══ Zitierter Text ══
Der zweite Tag beginnt mit einem Filterkaffee vom Gaskocher und tausend Hügeln, immer mit Blick auf die Ile of Skye, kleine Leuchttürme, große Buchten und zahllose Schafe. Nach zwei Stunden erreichen wir ein winziges Dorf mit Café und gönnen uns Bagels und mehrere Stück Kuchen. Gestärkt geht es weiter bis zum einzigen Supermarkt auf dem Weg für heute. Orte mit Einkaufsmöglichkeiten sind so weit im Norden Schottlands rar gesäht und so müssen wir morgens schon überlegen, wo wir am Tag einen Supermarkt passieren werden und für wie lange die Vorräte reichen müssen. Der limitierende Faktor ist da meist das Wasser, da für mehr als ca. 4 Liter einfach kein Platz am Rad ist.

Mit jedem Kilometer, den wir fahren, und jedem Hügel, den wir überqueren, verändert sich die Landschaft ein kleines bisschen, eine neue Bucht erschließt sich unserem Auge, ein neuer See wird sichtbar und die nächste Bergkette schiebt sich vor den Horizont.

Die zweite Nacht zelten wir auf einem Hochplateau und machen zum ersten Mal Bekanntschaft mit schottischen Midges – kleinen Mücken, die im Nordwesten Schottlands eine echte Plage sind und morgens und abends sowie in der Nähe von Gewässern jedes draußen aufhalten ungemütlich machen. So frühstücken wir anstatt vor unserem Zelt oft erst nach 1-2 Stunden Fahrt im nächsten Ort, wo die Mückenwolken nicht ganz so schlimm sind. Nach drei Tagen haben wir ungefähr 420 Kilometer und mehr als 6.000 Höhenmeter hinter uns und sind völlig überwältigt von der Schönheit und Vielfalt der schroffen Landschaft. Unseren nächsten Schlafplatz finden wir auf einem Bergkamm mit Blick auf das Meer und die zerklüftete Küste.
═══
Übungsaufgaben:
a: Was wird im Reisebericht über die Radtour in Schottland mit jedem Kilometer und jedem überquerten Hügel neu sichtbar? Nenne alles, was dort aufgezählt wird.
b: Schreib den Reisebericht über die Radtour in Schottland im Anschluss an seinen letzten Satz weiter.
══ Erfasste Daten ══
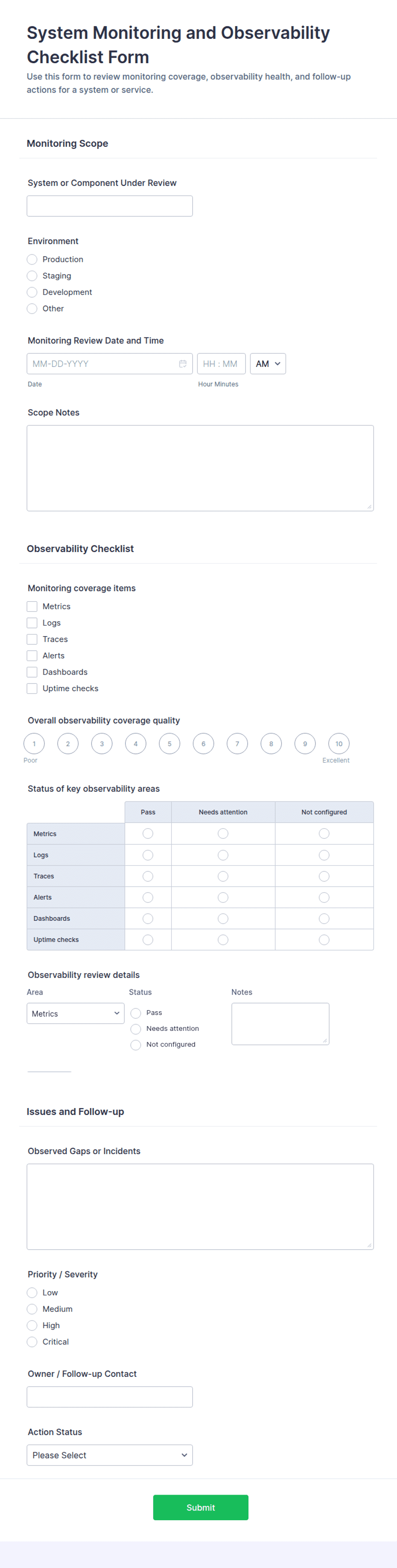Viewport: 397px width, 1568px height.
Task: Choose rating 10 Excellent on quality scale
Action: (x=339, y=744)
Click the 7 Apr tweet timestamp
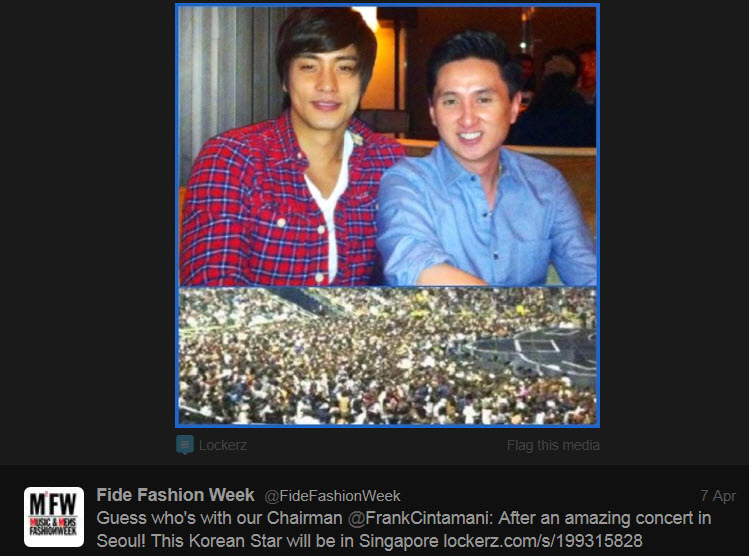749x556 pixels. click(x=718, y=496)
═══
Lösungen:
a: eine neue Bucht, ein neuer See, die nächste Bergkette

b:
Der nächste Tage beginnt kalt, neblig und mit den ersten Regentropfen, die nach einer Stunde zu einem richtigen Wolkenbruch werden. Mit dem Regen fällt auch die Stimmung und ich habe ein erstes Tief. Zu allem Überfluss kann man sich im einzigen Café auf den ersten 80 Kilometern des Tages in der Balnakeil Bay nicht drinnen hinsetzen und wirklich etwas zu essen gibt es dort auch nicht. Im Supermarkt nebenan stärken wir uns etwas und versuchen den Platzregen abzuwarten – nach einer halben Stunde und unzähligen Regenradar-Checks kommen wir zum Schluss, dass es wohl alles nichts hilft und wir im Regen weiterfahren müssen. Nach einer Stunde auf dem Rad hört der Regen allerdings wieder auf und mystischer Nebel begleitet uns eine Weile. Anschließend macht der Nebel Platz für Sonne und spätestens mit ihr kehrt auch die gute Laune zurück. Wir fahren einen langen Fjord, „Loch Eriboll“, entlang und rollendes Terrain, etwas Rückenwind und atemberaubende, ständig wechselnde Landschaften machen die nächsten Stunden zum reinen Genuss.

Im Laufe des Tages erreichen wir die Nord-Ostküste Schottlands und aus der zerklüfteten, wilden Landschaft werden sanfte Hügel. Mit ihnen kommen auch die Felder und Gatter, Schafe und Highland-Rinder zu unserer Linken und Rechten. Dadurch schwindet allerdings auch die Chance auf ein verstecktes Schlafplätzchen und so suchen wir über mindestens 20 Kilometer erfolglos nach einem schönen Zeltplatz für die Nacht. Aus geplanten 130 Kilometern für den Tag werden so 150 Kilometer, nach denen wir schließlich im kleinen Örtchen Thurso landen und zu unserer Rettung einen Campingplatz finden. Fließend Wasser, Duschen, Blick auf das Meer, keine Midges – fühlt sich an wie ein Wellnesshotel. Über Nacht und während einem ausgedehnten Frühstück mit Campingkocher vor unserem Zelt sammeln wir neue Kräfte.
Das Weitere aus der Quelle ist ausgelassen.